Burke’s best
Most have probably run across Edmund Burke’s most famous quote: “All that is necessary for the triumph of evil is for good men to do nothing.”
Quite the punchy point, but like all wisdom, a man can sidestep it without too much effort: maybe good men need to get busy, but what can little ol’ me do? Well, Burke had a response to this sort of thinking too: “No one could make a greater mistake than he who did nothing because he could only do a little.”
My new favorite knock-knock joke
Part 1
Knock, knock.
Who’s there?
Cows.
Cows who?
No, no, cows don’t who, they mooooo!
Part 2
Knock, knock.
Who’s there?
Owls.
Owls who?
Indeed they do.
Popsicle babysitting
A few years back, this was quite a thing in some Canadian Reformed Churches – popsicle babysitting. The premise is that every church has a lot of mothers in need of babysitting, who are also willing to do some babysitting. So every mom who wants to sign up is given 30 popsicle sticks, with each stick worth an hour of babysitting for one child. If you want another mother to babysit your four children for two hours, you’ll have to “pay” her eight sticks. That mom would then have 38 sticks to “spend” and you would be down to 22. If you quickly become low on sticks that means that you had better start babysitting someone else’s kids to build up your stick reserve. All babysitting requests and offers are handled via group emails. As one of the organizing mothers put it, “This gives you the option to have a ‘guilt-free’ sitter” because they don’t cost you a cent. So you can go out and have a good, inexpensive date night, or bible study, or doctor’s appointment, or whatever!
I don’t know if this is still a thing, but if not, maybe it should be again.
10 truths from a man with one eye
Vivek Ramaswamy is a part of Donald Trump’s incoming government, earning his spot there with his uncommon amount of common sense, and his impressive ability to articulate it.
As an observant Hindu who rejects Jesus as Savior, he is, however, blind to what matters most. Still, a one-eyed man in a kingdom of the blind is going to be able to see far better than most, even if his sight is still impaired. In a discussion with Tucker Carlson he shared that he holds to 10 truths, and he was able to articulate all 10 off the tip of his tongue:
• God is real
• There are 2 genders
• Fossil fuels are a requirement for human prosperity
• Reverse racism is racism
• An open border is not a border
• Parents determine the education of their children
• The nuclear family is the greatest form of governance known to mankind
• Capitalism lifts us up from poverty
• There are three branches of government in the United States, not four
• And the US Constitution is the strongest and greatest guarantor of freedom in human history
God has given us His Word to allow us to see even more clearly, and He charges us in 1 Peter 3:15 to always be ready with an answer for the hope that is in us. So, if we were asked to articulate our own lists of truths, would we be ready? And what would our one, two, or ten truths be?

- **Task requirements**:
**a)** In the column, copy everything from "My new favorite" down to "Indeed they do.", renaming "Owls" to "Hawks".
**b)** Answer these questions from the column:
(i) How many popsicle sticks is each mom given when she signs up?
(ii) Who was Vivek Ramaswamy talking with when he shared his 10 truths?
(iii) Which Bible verse charges us to always be ready with an answer for the hope that is in us?

- **Records**:
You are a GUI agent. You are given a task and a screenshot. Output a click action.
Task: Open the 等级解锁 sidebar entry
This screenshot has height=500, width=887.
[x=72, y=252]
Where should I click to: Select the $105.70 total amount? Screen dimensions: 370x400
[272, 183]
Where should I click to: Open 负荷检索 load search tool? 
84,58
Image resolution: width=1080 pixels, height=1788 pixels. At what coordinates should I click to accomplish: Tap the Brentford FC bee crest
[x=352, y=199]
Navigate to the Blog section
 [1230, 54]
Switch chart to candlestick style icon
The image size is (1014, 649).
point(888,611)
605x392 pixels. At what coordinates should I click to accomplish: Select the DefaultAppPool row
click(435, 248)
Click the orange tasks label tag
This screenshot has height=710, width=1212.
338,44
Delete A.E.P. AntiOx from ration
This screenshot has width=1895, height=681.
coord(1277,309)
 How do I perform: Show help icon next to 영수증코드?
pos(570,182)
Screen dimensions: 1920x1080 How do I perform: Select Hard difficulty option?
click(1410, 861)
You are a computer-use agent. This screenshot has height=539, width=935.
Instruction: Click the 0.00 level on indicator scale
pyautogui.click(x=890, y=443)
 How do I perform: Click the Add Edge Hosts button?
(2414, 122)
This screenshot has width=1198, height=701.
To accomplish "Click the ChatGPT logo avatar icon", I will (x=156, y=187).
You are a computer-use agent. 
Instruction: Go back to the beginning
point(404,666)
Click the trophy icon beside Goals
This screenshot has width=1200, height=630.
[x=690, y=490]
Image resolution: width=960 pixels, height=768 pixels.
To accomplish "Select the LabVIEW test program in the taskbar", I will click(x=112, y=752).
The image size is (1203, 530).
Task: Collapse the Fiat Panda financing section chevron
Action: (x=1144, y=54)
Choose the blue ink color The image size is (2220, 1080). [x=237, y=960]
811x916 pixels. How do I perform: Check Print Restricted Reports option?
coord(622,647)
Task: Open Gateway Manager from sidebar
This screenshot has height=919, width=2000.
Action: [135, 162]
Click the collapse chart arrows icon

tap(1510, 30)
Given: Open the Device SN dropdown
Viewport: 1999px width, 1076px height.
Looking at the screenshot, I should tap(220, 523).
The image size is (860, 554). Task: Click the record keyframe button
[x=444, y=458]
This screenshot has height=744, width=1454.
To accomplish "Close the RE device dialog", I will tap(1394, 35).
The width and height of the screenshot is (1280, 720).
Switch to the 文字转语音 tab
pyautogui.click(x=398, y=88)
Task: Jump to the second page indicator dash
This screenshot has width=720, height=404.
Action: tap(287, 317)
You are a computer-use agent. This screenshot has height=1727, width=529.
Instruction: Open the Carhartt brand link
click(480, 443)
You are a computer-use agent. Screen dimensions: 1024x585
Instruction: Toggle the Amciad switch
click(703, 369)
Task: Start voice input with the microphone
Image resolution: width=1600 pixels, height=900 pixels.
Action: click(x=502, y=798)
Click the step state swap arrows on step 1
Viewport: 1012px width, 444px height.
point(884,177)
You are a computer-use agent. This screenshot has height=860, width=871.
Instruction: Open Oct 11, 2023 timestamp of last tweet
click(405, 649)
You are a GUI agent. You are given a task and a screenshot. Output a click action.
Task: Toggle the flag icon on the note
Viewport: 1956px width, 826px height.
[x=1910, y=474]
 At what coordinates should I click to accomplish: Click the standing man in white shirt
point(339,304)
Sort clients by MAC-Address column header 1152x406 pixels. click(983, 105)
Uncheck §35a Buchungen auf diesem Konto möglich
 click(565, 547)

- **Worked answers**:
**a)**
My new favorite knock-knock joke
Part 1
Knock, knock.
Who’s there?
Cows.
Cows who?
No, no, cows don’t who, they mooooo!
Part 2
Knock, knock.
Who’s there?
Hawks.
Hawks who?
Indeed they do.

**b)**
(i) 30 sticks
(ii) Tucker Carlson
(iii) 1 Peter 3:15